Does the parable of the rich fool speak to Christians today who save large amounts in retirement accounts so they can live off the interest without touching the principal?

You are correct to note that there are observable similarities between the behavior of the rich fool (Luke 12:13-21) and many who dedicate great energy to amass large retirement portfolios. There are also, however, key differences that need to be considered.

ATTITUDE PREEMPTS AMOUNTS

Allowing Scripture to explain Scripture, we learn that having large amounts of money, whether for retirement or for other purposes, is not sinful. Abraham, Isaac, Jacob, Boaz, David, Zacchaeus, Joseph of Arimathea, and Lydia of Philippi were significantly wealthy people whose relationship with the Lord endured.

Looking more closely at how Jesus concluded his lesson in Luke 12:21, we also learn the key fault of the rich fool: He stored up wealth "for himself" but was "not rich toward God." He was a spiritual and charitable pauper. He forfeited his soul not merely by having money but by being cheerfully content to "take life easy" while alienated from God and indifferent toward the needs of others.
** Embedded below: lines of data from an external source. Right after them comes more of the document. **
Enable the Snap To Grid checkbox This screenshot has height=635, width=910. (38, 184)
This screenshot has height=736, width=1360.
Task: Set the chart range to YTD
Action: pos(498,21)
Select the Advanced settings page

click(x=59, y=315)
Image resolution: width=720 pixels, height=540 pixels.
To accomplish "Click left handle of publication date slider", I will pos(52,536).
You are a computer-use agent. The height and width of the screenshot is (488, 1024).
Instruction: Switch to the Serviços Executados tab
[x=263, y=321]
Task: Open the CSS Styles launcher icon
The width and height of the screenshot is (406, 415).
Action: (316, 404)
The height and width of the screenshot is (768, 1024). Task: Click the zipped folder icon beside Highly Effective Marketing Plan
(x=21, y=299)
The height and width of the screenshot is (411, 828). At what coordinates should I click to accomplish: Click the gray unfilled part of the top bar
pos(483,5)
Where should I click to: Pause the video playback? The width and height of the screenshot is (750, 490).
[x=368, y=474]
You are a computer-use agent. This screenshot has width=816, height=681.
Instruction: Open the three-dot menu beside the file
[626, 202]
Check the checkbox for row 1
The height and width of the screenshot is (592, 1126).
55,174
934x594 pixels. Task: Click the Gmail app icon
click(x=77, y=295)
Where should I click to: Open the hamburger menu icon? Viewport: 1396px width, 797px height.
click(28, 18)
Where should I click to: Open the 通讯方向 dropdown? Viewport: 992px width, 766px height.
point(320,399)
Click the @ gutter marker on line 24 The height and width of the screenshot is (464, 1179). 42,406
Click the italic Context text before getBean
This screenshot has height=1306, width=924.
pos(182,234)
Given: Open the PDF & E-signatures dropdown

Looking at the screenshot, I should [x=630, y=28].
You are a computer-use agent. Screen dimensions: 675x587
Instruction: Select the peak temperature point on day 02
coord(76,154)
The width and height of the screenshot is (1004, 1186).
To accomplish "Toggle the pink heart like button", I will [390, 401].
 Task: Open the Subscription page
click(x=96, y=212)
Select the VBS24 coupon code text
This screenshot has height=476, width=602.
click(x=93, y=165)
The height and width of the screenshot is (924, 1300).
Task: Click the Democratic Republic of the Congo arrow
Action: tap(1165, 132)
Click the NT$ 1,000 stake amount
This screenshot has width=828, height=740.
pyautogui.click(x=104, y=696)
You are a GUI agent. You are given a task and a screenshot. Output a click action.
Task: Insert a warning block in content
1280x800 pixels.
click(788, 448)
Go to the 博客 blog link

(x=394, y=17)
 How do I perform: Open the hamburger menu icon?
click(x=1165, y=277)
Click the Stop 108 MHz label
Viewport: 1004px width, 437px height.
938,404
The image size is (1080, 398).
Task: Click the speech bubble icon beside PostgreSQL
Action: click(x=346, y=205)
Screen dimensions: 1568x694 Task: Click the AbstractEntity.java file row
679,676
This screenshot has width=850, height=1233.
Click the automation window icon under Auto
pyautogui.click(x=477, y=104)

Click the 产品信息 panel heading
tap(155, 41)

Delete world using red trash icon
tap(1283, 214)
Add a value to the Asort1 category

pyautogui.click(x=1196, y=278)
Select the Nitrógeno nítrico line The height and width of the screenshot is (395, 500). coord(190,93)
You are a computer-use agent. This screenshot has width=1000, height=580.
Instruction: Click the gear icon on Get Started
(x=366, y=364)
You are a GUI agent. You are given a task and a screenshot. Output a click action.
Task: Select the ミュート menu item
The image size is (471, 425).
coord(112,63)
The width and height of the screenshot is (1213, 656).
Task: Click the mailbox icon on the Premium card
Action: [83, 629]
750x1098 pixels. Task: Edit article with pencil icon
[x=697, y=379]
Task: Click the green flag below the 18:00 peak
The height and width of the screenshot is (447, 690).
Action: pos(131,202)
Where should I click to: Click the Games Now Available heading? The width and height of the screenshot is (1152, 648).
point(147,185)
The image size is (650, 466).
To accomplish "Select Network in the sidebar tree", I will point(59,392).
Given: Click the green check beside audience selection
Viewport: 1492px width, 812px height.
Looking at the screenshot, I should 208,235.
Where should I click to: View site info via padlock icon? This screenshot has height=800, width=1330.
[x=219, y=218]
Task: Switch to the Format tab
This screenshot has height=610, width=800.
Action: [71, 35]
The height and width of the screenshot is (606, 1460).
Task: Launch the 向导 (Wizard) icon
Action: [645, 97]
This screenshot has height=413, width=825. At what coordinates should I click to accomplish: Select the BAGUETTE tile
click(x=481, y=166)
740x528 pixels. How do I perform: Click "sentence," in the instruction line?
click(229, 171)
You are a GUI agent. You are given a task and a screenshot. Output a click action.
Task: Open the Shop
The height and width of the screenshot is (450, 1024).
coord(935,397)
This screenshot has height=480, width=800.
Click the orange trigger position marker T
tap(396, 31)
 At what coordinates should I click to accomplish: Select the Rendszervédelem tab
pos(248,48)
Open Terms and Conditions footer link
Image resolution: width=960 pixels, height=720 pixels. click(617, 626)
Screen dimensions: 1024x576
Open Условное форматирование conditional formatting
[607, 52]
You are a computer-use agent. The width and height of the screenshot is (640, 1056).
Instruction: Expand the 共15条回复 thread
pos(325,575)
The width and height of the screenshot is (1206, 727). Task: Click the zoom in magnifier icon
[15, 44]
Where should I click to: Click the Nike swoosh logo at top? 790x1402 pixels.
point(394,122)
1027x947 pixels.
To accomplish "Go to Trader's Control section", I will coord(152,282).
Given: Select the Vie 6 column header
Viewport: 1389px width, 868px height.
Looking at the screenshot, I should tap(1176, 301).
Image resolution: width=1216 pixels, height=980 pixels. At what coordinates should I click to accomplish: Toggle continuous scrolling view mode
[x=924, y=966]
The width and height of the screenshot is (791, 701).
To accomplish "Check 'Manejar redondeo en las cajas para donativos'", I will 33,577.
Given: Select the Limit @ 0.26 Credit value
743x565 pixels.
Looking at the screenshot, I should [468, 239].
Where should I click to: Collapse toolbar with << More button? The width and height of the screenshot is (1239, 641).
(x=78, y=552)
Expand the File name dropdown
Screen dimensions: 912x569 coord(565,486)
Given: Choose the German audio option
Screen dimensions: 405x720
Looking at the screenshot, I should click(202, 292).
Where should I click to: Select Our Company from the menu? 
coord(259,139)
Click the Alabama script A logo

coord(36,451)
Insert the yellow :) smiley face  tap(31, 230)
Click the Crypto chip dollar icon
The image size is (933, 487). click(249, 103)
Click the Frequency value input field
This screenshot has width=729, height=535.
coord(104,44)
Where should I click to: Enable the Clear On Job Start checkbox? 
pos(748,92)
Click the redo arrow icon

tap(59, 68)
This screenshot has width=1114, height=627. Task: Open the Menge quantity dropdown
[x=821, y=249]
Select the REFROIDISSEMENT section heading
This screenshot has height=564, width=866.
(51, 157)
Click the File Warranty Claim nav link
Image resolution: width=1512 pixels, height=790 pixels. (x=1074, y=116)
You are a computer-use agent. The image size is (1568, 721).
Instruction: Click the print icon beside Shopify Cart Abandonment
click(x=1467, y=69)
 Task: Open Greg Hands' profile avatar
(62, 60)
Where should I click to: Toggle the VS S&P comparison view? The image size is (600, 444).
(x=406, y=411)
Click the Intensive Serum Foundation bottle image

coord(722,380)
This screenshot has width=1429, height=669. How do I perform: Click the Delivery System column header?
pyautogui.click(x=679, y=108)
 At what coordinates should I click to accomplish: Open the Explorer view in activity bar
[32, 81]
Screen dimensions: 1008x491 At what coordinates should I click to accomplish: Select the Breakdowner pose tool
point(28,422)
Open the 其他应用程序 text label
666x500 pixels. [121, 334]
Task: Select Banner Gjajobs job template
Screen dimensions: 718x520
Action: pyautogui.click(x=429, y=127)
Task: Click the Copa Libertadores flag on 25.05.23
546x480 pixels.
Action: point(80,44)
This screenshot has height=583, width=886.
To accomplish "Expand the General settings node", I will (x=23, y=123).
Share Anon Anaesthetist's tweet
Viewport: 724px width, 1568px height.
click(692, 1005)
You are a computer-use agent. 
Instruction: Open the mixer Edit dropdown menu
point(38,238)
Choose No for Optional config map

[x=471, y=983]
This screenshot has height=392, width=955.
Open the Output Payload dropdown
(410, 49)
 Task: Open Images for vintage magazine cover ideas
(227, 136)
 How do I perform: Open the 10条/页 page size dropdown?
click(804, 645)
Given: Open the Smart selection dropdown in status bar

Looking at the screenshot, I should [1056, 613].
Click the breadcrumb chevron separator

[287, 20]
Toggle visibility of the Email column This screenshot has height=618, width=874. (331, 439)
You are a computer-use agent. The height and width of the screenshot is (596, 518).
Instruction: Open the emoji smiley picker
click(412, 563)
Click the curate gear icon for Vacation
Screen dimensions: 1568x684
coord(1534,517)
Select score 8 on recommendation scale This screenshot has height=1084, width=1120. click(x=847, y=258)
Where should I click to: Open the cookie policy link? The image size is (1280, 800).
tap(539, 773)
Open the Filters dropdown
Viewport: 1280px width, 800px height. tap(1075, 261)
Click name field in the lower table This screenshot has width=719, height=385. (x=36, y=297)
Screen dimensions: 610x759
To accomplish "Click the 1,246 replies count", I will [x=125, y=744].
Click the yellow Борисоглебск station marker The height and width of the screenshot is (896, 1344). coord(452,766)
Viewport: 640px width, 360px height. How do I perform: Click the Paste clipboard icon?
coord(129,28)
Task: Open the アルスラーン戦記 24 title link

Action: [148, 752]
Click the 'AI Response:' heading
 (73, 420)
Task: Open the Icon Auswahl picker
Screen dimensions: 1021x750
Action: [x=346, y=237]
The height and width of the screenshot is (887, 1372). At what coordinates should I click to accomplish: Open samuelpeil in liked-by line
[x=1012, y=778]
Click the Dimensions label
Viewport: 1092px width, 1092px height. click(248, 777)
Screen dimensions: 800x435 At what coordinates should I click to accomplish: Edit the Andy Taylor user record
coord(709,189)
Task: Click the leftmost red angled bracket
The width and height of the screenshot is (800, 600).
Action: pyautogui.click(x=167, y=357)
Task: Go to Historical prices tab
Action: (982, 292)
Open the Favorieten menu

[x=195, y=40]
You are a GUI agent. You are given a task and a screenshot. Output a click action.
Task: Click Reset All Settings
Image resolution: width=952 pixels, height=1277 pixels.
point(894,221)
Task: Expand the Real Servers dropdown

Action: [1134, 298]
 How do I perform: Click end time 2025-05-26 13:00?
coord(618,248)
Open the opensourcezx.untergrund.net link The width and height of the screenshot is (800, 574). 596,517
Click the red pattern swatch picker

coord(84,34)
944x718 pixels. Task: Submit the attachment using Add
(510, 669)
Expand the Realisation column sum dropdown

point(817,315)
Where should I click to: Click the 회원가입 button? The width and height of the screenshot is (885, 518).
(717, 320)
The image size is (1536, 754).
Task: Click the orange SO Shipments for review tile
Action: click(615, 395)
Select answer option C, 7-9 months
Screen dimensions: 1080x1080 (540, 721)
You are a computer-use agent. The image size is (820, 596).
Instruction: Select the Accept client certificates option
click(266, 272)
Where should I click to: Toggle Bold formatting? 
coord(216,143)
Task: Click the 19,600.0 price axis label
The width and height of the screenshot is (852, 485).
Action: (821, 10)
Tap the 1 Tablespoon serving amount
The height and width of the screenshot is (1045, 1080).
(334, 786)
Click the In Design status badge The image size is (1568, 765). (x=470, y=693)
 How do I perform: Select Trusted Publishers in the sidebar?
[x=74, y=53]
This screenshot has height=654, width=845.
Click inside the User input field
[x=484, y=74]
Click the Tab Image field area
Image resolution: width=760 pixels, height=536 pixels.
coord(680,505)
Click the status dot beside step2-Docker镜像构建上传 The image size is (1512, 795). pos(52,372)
INVITATION FOR SELF-APPRAISAL

So while we dare not apply this parable to all who faithfully or passionately build retirement portfolios, your question remains a valuable one that calls all of us to honest self-evaluation regarding crucial questions about wealth. How much is reasonably enough for my long-range purposes? What am I to do with wealth should the Lord give it to me? The apostle Paul addresses pertinent issues of attitudes and purposes in 1 Timothy 6:6-10, 17-19. Ponder these words!

Admittedly, the answer to "How much is enough?" may vary from person to person. The Bible does not provide specific amounts or formulas to allow us to calculate what is proper or improper. But too often greed and lack of confidence in divine providence coupled with a disregard for benevolent giving exert too much influence on zealous savers. Our American culture seldom reflects the old adage attributed to John Wesley: "Make all you can, save all you can, give all you can." The first two without the third are spiritually and ethically unhealthy. It may be hard to defend the strategy, as you phrased it, to "live off the interest without touching the principal" if a concern for the gospel work and the needs of others are not included in the strategy. Having money in the bank or in retirement funds and being a cheerful and generous giver (2 Corinthians 9:6,7) display a healthy attitude toward God’s gifts.